>> start Exercise input

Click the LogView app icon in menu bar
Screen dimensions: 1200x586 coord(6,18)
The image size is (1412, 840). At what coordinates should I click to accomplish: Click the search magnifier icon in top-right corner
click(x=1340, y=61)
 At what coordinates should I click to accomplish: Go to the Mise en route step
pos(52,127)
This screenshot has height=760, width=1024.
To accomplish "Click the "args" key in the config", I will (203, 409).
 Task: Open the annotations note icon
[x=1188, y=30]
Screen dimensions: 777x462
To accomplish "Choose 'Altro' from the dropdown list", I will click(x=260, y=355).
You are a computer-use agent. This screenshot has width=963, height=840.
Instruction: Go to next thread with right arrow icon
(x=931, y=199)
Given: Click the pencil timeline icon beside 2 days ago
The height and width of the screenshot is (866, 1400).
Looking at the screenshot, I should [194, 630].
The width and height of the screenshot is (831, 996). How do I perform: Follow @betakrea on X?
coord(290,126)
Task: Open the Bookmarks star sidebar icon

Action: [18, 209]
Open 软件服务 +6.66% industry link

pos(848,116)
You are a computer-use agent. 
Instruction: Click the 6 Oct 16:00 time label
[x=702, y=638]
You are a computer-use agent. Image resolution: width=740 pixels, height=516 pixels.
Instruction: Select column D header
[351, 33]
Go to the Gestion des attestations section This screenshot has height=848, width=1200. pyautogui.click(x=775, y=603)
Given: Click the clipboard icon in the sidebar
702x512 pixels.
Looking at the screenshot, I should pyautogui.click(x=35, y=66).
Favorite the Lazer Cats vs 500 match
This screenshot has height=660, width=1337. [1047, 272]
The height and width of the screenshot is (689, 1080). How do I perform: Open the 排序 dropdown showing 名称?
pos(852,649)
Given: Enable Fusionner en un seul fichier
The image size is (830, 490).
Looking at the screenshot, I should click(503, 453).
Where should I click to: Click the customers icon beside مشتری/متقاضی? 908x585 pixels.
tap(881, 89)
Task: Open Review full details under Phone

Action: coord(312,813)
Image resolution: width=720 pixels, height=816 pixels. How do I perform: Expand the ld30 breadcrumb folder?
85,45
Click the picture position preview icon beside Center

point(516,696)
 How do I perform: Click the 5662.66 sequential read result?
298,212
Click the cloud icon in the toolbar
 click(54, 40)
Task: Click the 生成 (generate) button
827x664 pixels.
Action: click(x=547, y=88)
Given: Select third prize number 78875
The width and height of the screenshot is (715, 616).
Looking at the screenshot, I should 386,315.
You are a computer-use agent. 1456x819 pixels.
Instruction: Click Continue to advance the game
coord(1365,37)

>> end Exercise input

*Task description:*
How many lines above contain the string "perform", with case taken into account? Reply with the number alone.

*The result:*
4